» WHAT TO PRODUCE
Count the lines below that contain the string "labeled", matching case exactly, and give only that number.

▼

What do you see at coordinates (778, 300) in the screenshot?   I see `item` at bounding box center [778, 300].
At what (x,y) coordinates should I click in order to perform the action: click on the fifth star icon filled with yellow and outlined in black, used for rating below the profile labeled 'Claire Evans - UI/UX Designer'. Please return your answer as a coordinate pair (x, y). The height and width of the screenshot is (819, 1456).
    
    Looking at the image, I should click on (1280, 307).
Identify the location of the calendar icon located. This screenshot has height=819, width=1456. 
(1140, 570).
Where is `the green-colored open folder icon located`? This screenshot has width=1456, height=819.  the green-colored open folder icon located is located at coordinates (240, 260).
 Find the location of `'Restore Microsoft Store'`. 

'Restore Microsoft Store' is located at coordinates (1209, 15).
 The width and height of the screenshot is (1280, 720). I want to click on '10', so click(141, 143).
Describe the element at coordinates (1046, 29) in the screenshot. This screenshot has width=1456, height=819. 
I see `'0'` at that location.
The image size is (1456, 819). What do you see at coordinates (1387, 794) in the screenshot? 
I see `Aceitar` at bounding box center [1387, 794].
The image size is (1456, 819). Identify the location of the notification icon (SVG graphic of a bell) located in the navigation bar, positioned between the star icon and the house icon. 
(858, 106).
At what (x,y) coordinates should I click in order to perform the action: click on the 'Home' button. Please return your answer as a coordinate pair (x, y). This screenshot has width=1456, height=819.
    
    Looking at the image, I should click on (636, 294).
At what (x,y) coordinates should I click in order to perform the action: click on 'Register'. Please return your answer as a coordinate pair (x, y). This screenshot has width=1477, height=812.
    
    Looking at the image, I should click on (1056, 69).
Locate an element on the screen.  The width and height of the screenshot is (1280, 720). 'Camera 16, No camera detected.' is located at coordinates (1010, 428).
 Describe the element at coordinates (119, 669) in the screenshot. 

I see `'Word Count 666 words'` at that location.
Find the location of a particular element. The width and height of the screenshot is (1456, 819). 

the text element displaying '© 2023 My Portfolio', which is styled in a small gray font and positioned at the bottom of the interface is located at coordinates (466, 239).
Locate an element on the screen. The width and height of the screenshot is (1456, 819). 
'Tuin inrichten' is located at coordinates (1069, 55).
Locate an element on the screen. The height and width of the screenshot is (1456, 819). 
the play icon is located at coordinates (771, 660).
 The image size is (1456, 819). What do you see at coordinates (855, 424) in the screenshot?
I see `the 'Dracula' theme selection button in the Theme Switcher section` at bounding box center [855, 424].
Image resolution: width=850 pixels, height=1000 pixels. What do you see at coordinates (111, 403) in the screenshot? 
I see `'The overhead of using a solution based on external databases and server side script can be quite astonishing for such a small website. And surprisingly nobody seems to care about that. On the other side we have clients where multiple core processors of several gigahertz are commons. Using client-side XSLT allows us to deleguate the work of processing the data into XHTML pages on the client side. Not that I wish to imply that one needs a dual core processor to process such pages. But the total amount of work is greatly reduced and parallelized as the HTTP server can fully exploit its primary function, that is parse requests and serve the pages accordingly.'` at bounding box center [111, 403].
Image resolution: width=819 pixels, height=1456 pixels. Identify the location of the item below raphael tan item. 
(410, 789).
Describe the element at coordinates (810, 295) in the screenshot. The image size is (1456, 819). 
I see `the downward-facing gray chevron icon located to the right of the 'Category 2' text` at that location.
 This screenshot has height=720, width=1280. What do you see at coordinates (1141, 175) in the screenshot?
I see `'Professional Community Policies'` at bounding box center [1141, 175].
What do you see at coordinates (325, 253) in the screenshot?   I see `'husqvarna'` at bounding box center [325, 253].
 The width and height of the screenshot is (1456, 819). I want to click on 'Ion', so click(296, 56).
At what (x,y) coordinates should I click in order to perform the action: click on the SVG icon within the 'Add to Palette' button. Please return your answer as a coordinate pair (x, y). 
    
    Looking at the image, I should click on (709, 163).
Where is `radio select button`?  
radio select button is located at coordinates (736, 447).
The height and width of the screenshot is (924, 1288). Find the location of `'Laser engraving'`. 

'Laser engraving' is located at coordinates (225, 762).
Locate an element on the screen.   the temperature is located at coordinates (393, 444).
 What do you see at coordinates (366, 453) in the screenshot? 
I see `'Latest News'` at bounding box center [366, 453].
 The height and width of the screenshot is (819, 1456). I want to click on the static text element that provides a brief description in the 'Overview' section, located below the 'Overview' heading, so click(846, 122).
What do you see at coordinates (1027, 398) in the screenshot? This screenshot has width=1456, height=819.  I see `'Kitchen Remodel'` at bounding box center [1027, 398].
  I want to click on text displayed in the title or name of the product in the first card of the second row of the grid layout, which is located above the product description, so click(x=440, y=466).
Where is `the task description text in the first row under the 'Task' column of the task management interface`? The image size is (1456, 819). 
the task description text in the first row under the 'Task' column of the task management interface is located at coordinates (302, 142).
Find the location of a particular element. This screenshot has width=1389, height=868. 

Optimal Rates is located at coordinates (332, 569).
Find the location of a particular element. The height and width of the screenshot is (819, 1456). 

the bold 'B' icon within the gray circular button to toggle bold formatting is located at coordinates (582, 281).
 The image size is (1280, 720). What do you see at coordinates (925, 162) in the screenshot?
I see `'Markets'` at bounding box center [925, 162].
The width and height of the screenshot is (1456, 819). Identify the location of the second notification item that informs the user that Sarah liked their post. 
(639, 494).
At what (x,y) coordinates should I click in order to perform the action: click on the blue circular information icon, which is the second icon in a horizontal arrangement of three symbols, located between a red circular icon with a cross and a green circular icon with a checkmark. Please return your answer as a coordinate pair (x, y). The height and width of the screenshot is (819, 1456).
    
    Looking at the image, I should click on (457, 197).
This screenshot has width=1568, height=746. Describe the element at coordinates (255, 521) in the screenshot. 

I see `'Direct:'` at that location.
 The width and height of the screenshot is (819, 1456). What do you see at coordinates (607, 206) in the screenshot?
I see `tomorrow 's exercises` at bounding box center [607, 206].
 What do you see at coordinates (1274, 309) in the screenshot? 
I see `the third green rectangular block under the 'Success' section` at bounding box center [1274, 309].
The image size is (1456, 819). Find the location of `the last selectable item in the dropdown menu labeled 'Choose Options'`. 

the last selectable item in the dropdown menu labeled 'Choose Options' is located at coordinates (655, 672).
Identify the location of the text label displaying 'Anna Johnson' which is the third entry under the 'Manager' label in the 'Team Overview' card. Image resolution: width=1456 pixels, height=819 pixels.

▲

» PROBLEM SOLUTION
3